Confira um vídeo do canal Fatos Desconhecidos com detalhes sobre o assunto:
Quais são as principais razões evolutivas para o canibalismo filial?
Do ponto de vista evolutivo, o comportamento é vantajoso quando aumenta o número de descendentes que chegam à idade reprodutiva. Em ambientes instáveis, ajustar o tamanho da ninhada às condições reais pode favorecer a sobrevivência da linhagem e otimizar o uso de recursos limitados.
Entre os mecanismos frequentemente destacados por pesquisadores, estão alguns aspectos que ajudam a explicar por que o canibalismo filial pode ser adaptativo:
- Economia de energia: recuperação de nutrientes ao consumir filhotes inviáveis.
- Ajuste do tamanho da ninhada: redução do número de crias para concentrar cuidados.
- Remoção de indivíduos inviáveis: eliminação de doentes, deformados ou muito atrasados.
- Manutenção da higiene do ninho: ingestão de ovos quebrados ou filhotes mortos.
Como o infanticídio seguido de canibalismo ocorre em alguns grupos?
Em certas espécies de primatas, felinos e roedores, um novo macho dominante pode matar filhotes que não são seus ao assumir um grupo. Esse infanticídio acelera o retorno das fêmeas ao cio, aumentando as chances de o macho transmitir seus próprios genes.
Após matar os filhotes, o macho pode consumi-los, obtendo energia extra e eliminando vestígios que poderiam atrair predadores. Embora pareça extremo, esse comportamento está ligado a estratégias reprodutivas competitivas e à pressão da seleção natural.

Como o canibalismo filial se manifesta em ambientes domésticos e de cativeiro?
Em casas, criadouros ou zoológicos, o canibalismo de crias costuma estar ligado a estresse, manejo inadequado ou inexperiência dos pais. Manipulação excessiva dos filhotes, ruídos intensos, mudanças de ambiente e dieta pobre aumentam o risco desse comportamento, especialmente em roedores de estimação.

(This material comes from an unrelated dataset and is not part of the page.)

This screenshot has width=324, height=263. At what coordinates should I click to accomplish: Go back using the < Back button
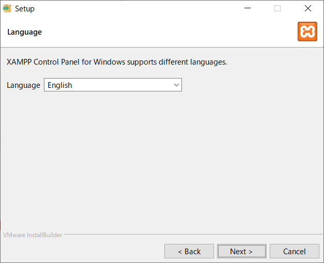[x=189, y=251]
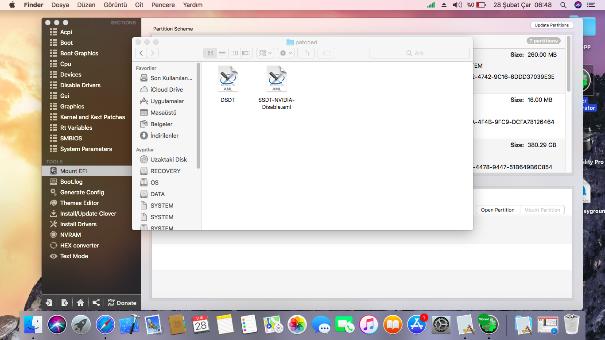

Por isso, profissionais recomendam alimentação adequada, ambiente tranquilo, pouca manipulação inicial dos filhotes e, quando necessário, separação de machos com histórico de atacar crias. Mesmo com manejo correto, o canibalismo filial pode ocorrer, pois também reflete tendências naturais e adaptações evolutivas de cada espécie.